Screenshot and document pointing data:
begin
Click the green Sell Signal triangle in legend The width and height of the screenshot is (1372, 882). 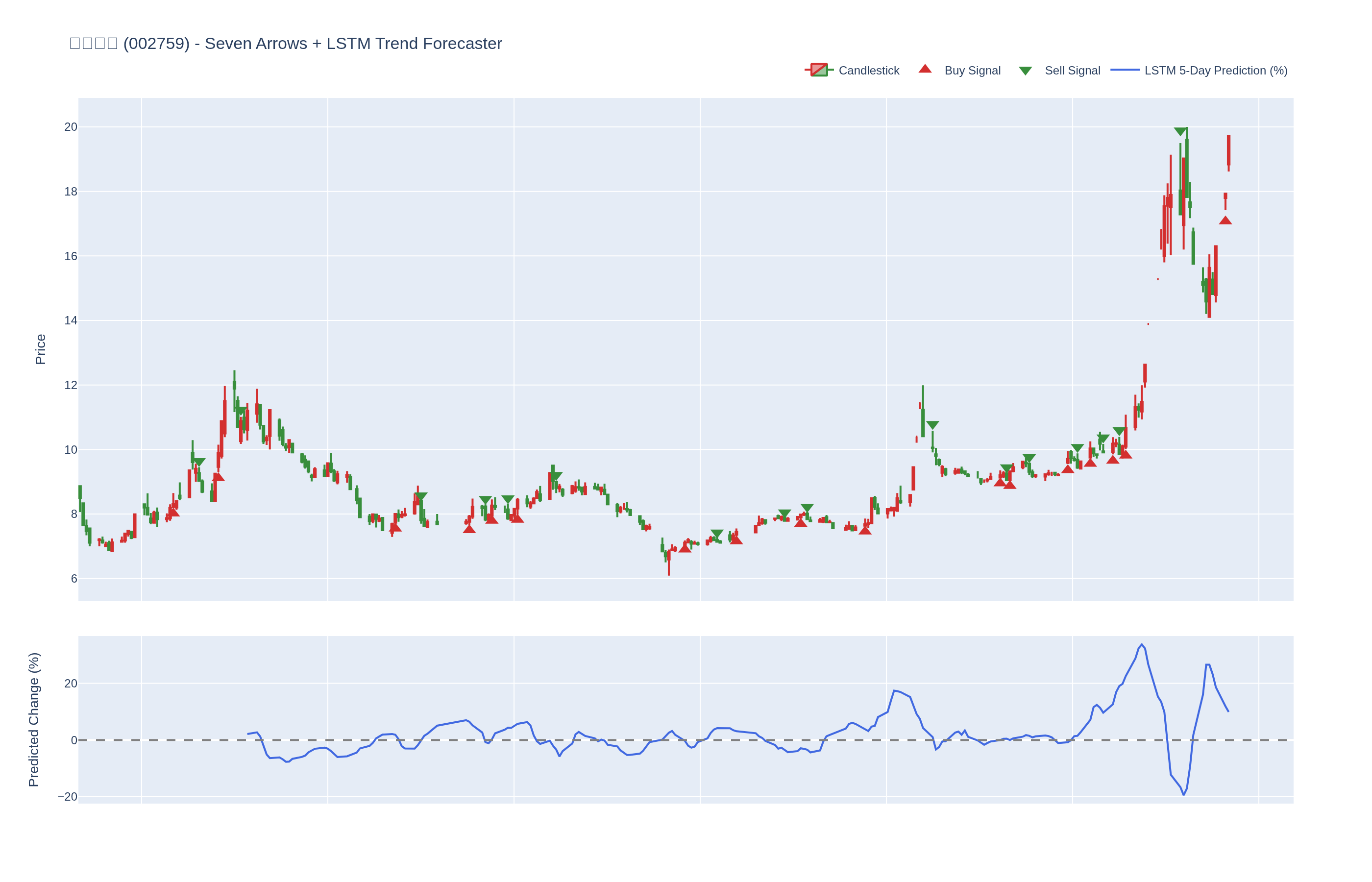tap(1025, 71)
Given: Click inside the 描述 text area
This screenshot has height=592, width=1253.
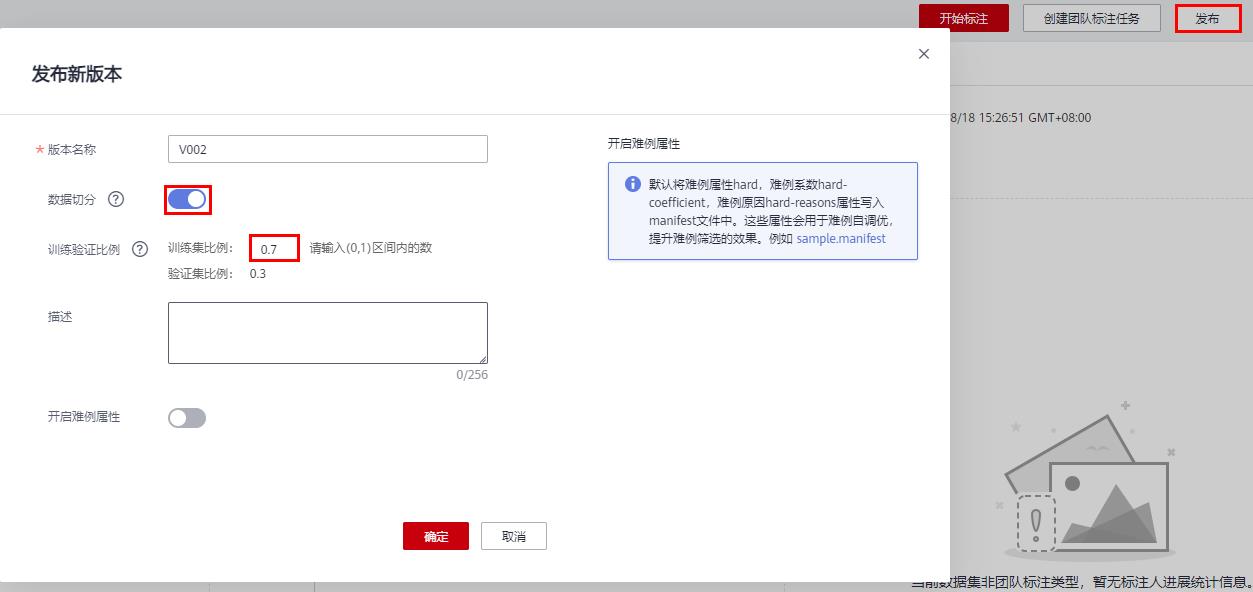Looking at the screenshot, I should [327, 332].
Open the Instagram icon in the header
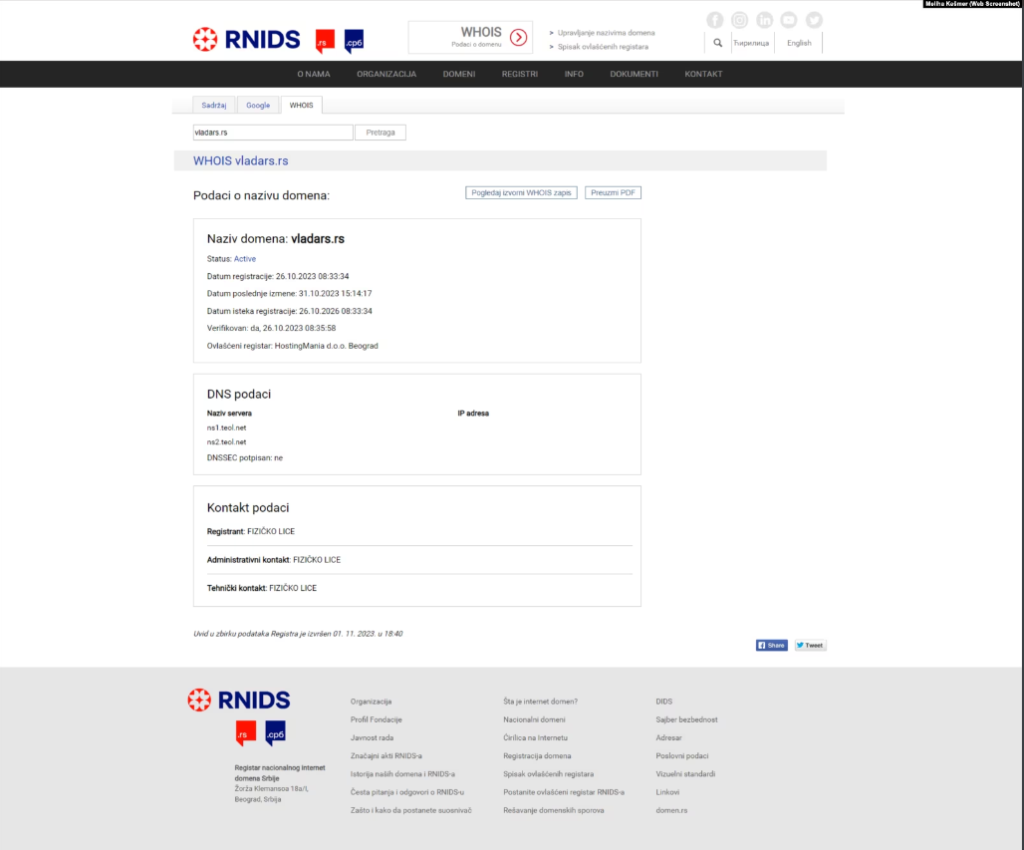 point(739,20)
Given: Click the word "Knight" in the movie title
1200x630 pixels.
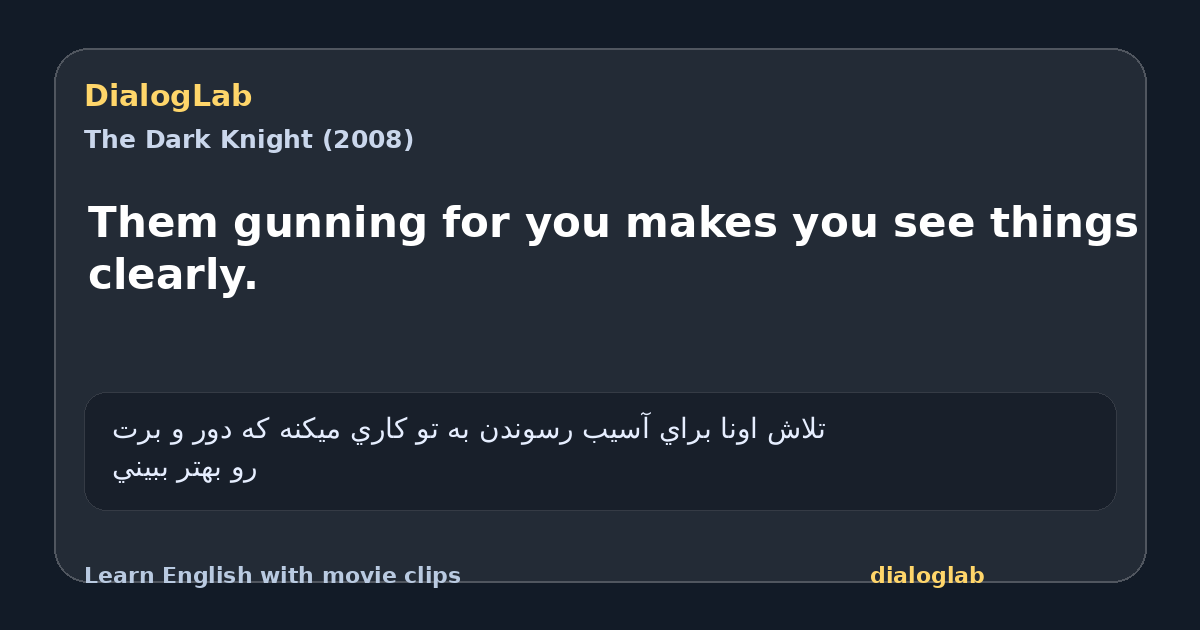Looking at the screenshot, I should 264,140.
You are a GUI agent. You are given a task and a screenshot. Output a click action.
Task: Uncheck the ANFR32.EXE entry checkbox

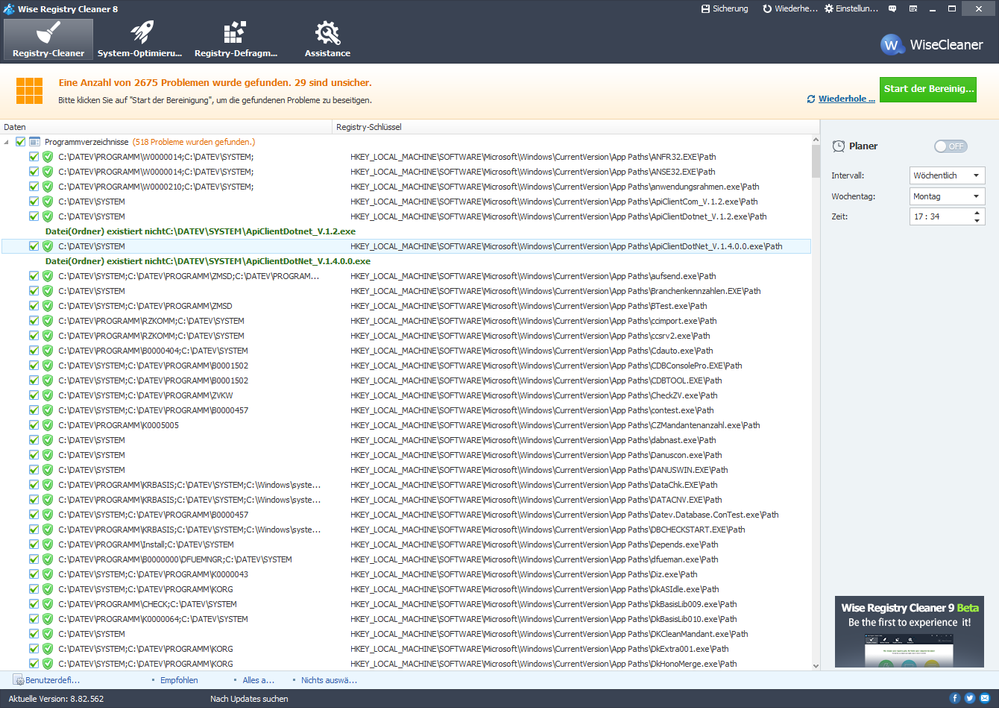point(34,157)
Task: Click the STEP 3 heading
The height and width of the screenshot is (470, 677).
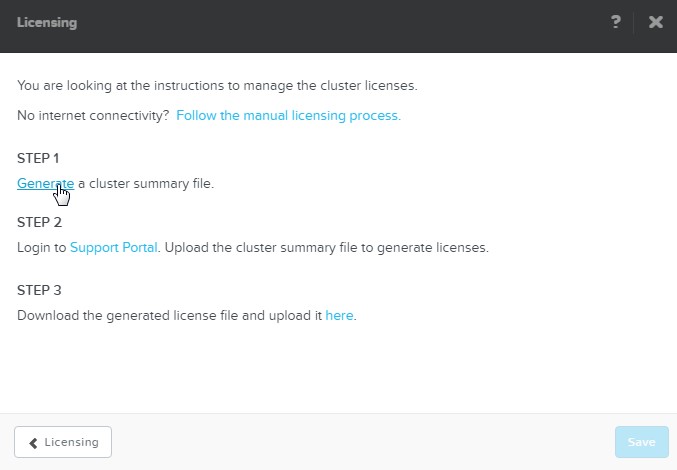Action: [39, 290]
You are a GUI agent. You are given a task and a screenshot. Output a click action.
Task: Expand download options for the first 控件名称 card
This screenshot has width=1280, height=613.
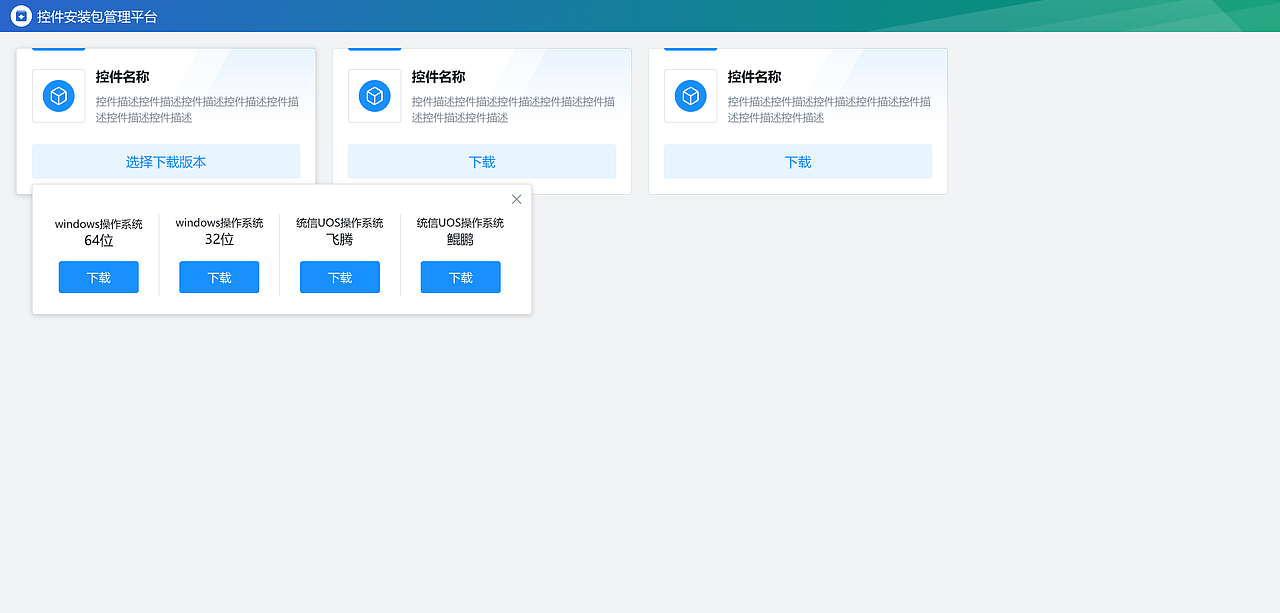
end
-- To do --
Rewrite the records from the line with "Given: Click inside the 描述 text area" through the end of the records, swapping "GUI agent" for "interface agent" and leaving all else unchanged. Leave the pictures out of your answer.

-- Solution --
Given: Click inside the 描述 text area
This screenshot has height=592, width=1253.
Looking at the screenshot, I should [327, 332].
Open the Instagram icon in the header
 point(739,20)
Given: Click the word "Knight" in the movie title
1200x630 pixels.
Looking at the screenshot, I should 264,140.
You are a interface agent. You are given a task and a screenshot. Output a click action.
Task: Uncheck the ANFR32.EXE entry checkbox

point(34,157)
Task: Click the STEP 3 heading
The height and width of the screenshot is (470, 677).
Action: [39, 290]
You are a interface agent. You are given a task and a screenshot. Output a click action.
Task: Expand download options for the first 控件名称 card
This screenshot has width=1280, height=613.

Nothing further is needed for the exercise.